A veces pensamos que conocernos es identificar nuestros errores: eso es verdad, pero no es toda la verdad. Conocer a fondo nuestro corazón y nuestros anhelos más íntimos es clave para poder escuchar a Dios, para dejarnos llenar por su amor.
***
La conversación entre Jesús y el buen ladrón fue breve pero intensa. Dimas descubrió que había una rendija en ese gran corazón inocente de Cristo: una forma fácil de asaltarlo. La voluntad de Dios, tantas veces oscura y dolorosa, se iluminó y se ilumina con la petición humilde del bandido. Su único deseo es que seamos felices, muy felices, los más felices del mundo. El buen ladrón se coló por esa grieta y se apoderó del mayor tesoro. La Virgen María fue testigo de cómo Dimas defendió a su hijo. Quizá, con una mirada, pidió a Jesús que lo salvara. Y Cristo, incapaz de negar nada a su madre, dijo: «Hoy estarás conmigo en el paraíso» (Lc 23,43).
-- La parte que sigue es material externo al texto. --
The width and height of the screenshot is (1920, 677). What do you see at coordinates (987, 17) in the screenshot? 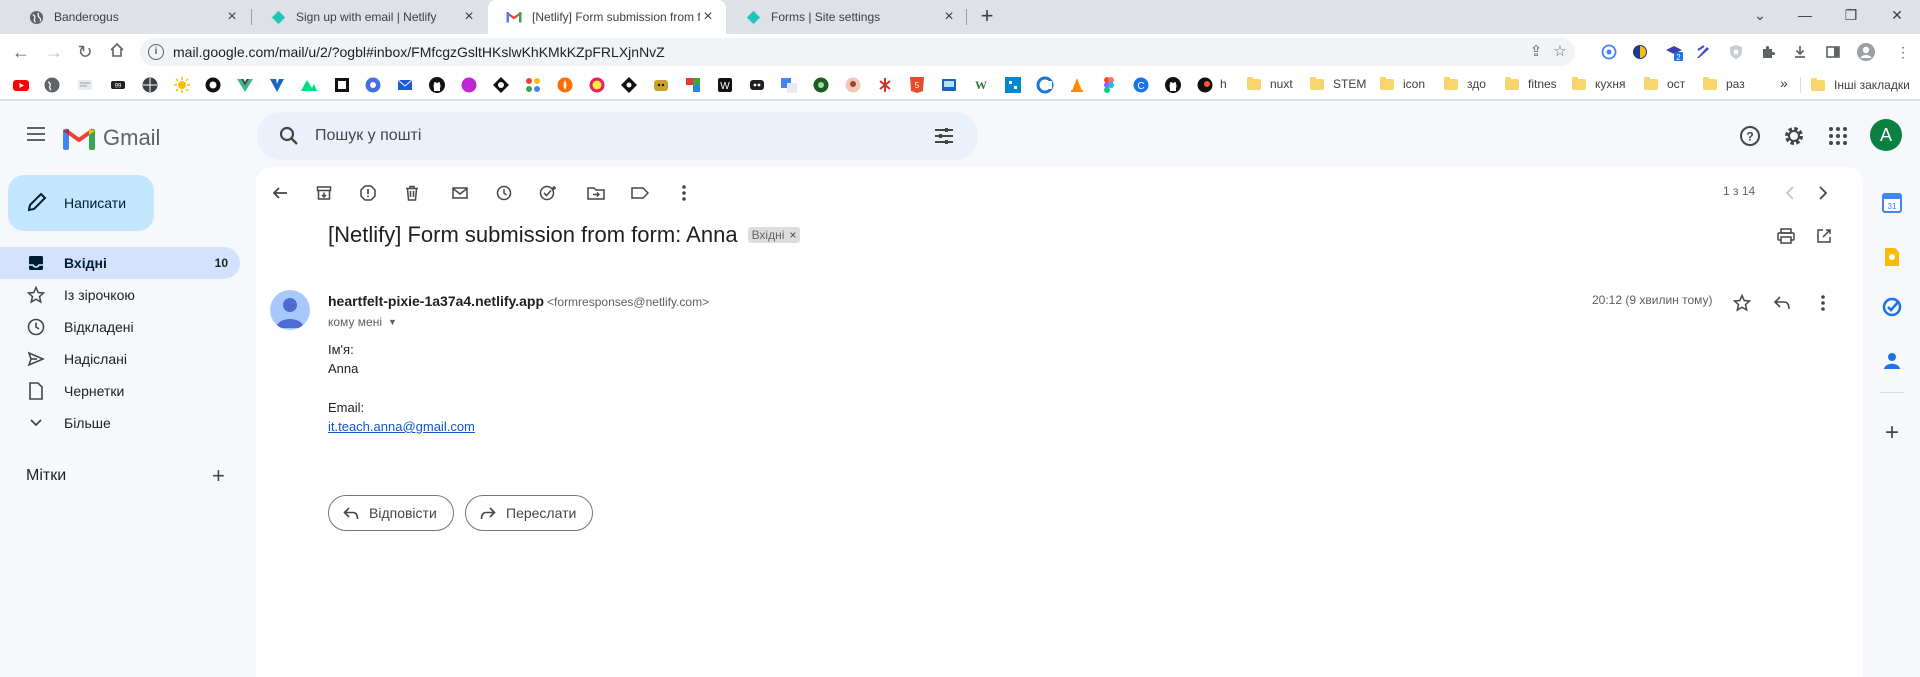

[1] San Josemaría, Via Crucis, estación XIIª, punto 4.
[2] San Josemaría, Es Cristo que pasa, n. 113.
[3] Papa Francisco, Christus vivit, n. 155.
[4] F. Ocáriz, Luz para ver, fuerza para querer, en Diario ABC 18 de septiembre de 2018.
[5] Santa Teresa de Jesús, Vida, 10, 3.
[6] San Josemaría, Apuntes de la predicación, 9-VI-1974; en volúmenes de “Catequesis” 1974/1, p. 386 (AGP, biblioteca, P04).
[7] San Josemaría, Notas de una reunión familiar, 27-XI-1972; en “Dos meses de catequesis” 1972, vol. II, p. 616 (AGP, biblioteca, P04).
[8] Papa Francisco, Gaudete et exsultate, n. 153.